What is being asked — Reproduce the conference text on everyday life in modern Europe word for word.

Modern Europe: Conferences
"The Practices of Everyday Life," November 14, 15, and 16th 2003
This workshop brought together scholars who engage the implications of the practices of everyday life for the more canonical preoccupations of historians - social and political negotiations and transformations, the production of meaning, behaviors of nation-states, and the transmission and representation of the past.
Historians working out of particular historiographical and philosophical traditions have used the terms "the everyday" or "everydayness" to mean quite different things. Some have used it as a synonym for the history of the disempowered and/or illiterate, others have used it to describe the reconstruction of the lives of all classes when not at labor. Yet others have focused on the everyday as the domain in life where formal, particularly state, power is at its most fragile. The approach of this workshop was, rather, the everyday as a site of linkage between the abstract and the concrete.
It is, for example, in everyday bureaucratic practices at the post office, regulation of opening and closing times, age and other access restrictions to certain commodities and sites of consumption, zoning, road layouts and street signage. that the state is most often directly encountered by a nation's inhabitants. Three sessions of the conference will address how three major state forms - authoritarian, colonial and democratic - shape the everyday (and how those inhabiting those states respond).
In parallel, it is while shopping, while seeing advertisements, while on vacation, but also while at work, that "the economy" or the "economic system" is most directly experienced. It is often assumed by scholars working on Western Europe, Japan, and the Americas in the 20th century that capitalism generated a unique form of everyday life. By inviting both scholars who have worked on economies defined as "communist" and those defined as "capitalist" we re-engaged those assumptions.

Supplied records —
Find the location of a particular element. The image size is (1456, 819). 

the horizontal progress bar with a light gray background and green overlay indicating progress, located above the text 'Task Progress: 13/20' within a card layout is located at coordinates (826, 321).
...
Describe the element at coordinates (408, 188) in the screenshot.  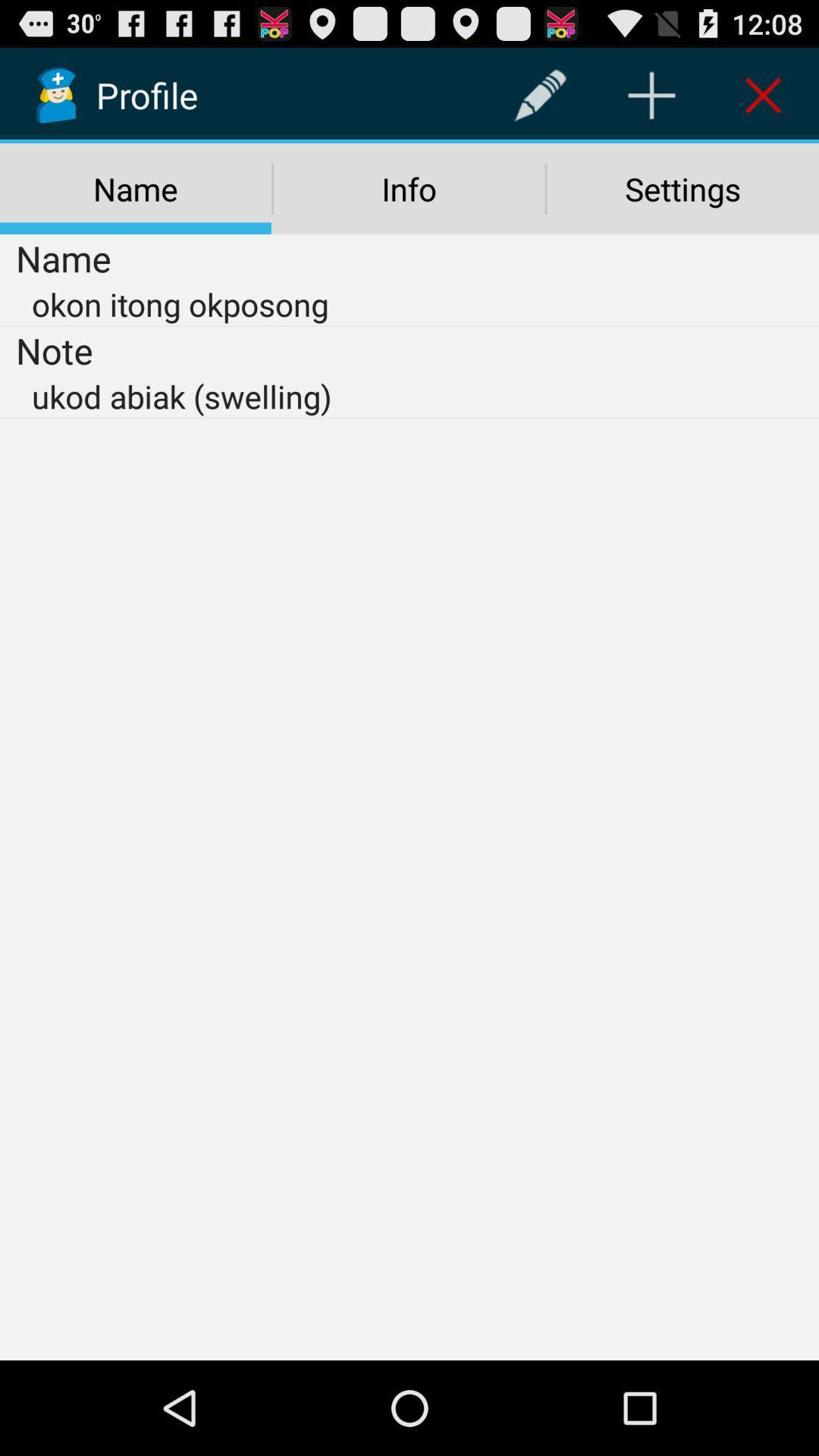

Reply —
Modern Europe: Conferences
"The Practices of Everyday Life," November 14, 15, and 16th 2003
This workshop brought together scholars who engage the implications of the practices of everyday life for the more canonical preoccupations of historians - social and political negotiations and transformations, the production of meaning, behaviors of nation-states, and the transmission and representation of the past.
Historians working out of particular historiographical and philosophical traditions have used the terms "the everyday" or "everydayness" to mean quite different things. Some have used it as a synonym for the history of the disempowered and/or illiterate, others have used it to describe the reconstruction of the lives of all classes when not at labor. Yet others have focused on the everyday as the domain in life where formal, particularly state, power is at its most fragile. The approach of this workshop was, rather, the everyday as a site of linkage between the abstract and the concrete.
It is, for example, in everyday bureaucratic practices at the post office, regulation of opening and closing times, age and other access restrictions to certain commodities and sites of consumption, zoning, road layouts and street signage. that the state is most often directly encountered by a nation's inhabitants. Three sessions of the conference will address how three major state forms - authoritarian, colonial and democratic - shape the everyday (and how those inhabiting those states respond).
In parallel, it is while shopping, while seeing advertisements, while on vacation, but also while at work, that "the economy" or the "economic system" is most directly experienced. It is often assumed by scholars working on Western Europe, Japan, and the Americas in the 20th century that capitalism generated a unique form of everyday life. By inviting both scholars who have worked on economies defined as "communist" and those defined as "capitalist" we re-engaged those assumptions.